The ties that bind
So, the Thanksgiving weekend has come to a close. And emotionally, I’m about as solid as a bowl of mushy cranberry sauce. (Why do they call it ‘sauce’? You don’t pour it over anything! In fact, it doesn’t even ‘pour’ at all!!)
First came the excitement of the girls coming home for a few days. One lives in the city, another attends college out of state. My oldest is already at home, and I had visions of the splendid time we’d have just hanging out, talking, eating, maybe watching movies together … being a complete family again.
My wife warned me about getting my hopes up about spending time with them. “They don’t want to see you; they want to see their friends,” she said. I scoffed. Of course they want to see me.. I have money! And a car!
Anyway, Thanksgiving was truly wonderful. There was a big family dinner, at which I received a gift from my traveling brother. He was in Amsterdam, and brought me a gift, “Cannabis Chocolate.” It’s milk chocolate and pieces of hazelnut, with hemp seeds mixed in. Talk about your high holidays! We laughed, we drank, we regretted our food decisions.. it couldn’t have been any better.
The girls hung out with their cousins, catching up on all they’ve been up to, while I watched, kvelling. (Kvel-ling: From the Yiddish: Bursting with happiness and pride). We got home not too late, and spent the remainder of the evening playing games and laughing. SO fun! And so fleeting.
My wife’s prediction was spot-on. All of the little one’s friends were home from their respective colleges, so reunions were the order of the weekend. And the middle one is finishing up law school, so much of her time was spent sequestered in her room or the library.

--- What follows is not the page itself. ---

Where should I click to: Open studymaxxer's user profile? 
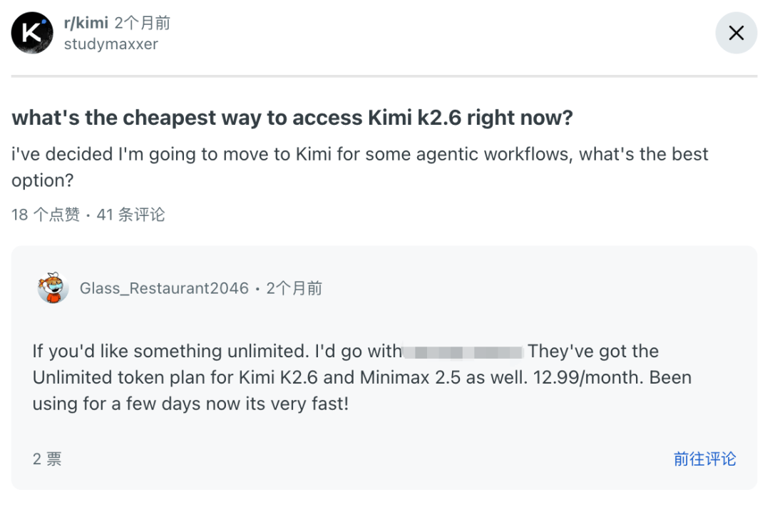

Then today came. The lawyer-to-be went back to the city. The collegian packed her bags and got a lift back to school. And my oldest was back into her routine, running out and about. Suddenly, the excitement of the household yielded to quiet. And the feeling of not being whole again.
I don’t know if this is a getting-old person’s thing. When you’re the kid running out to see your friends home from college on Thanksgiving, you don’t think about how precious these times are. You’re young.. you think they’ll go on forever. Then, you have kids, and they grow up to live lives of their own. (OMG.. I’m channeling Harry Chapin!! Quick, change the station!)
I guess the point of all this is that we’re at that point in life where our kids, who once were wholly reliant upon us for their every need, are now off and running, leaving us in their wake. (I guess we shouldn’t say ‘wake’ in a column about getting old!)
But we don’t love them any less. And we cherish the times like these when we CAN be together, sharing stories, laughs and love, and just … being a family! It’s what we are truly thankful for.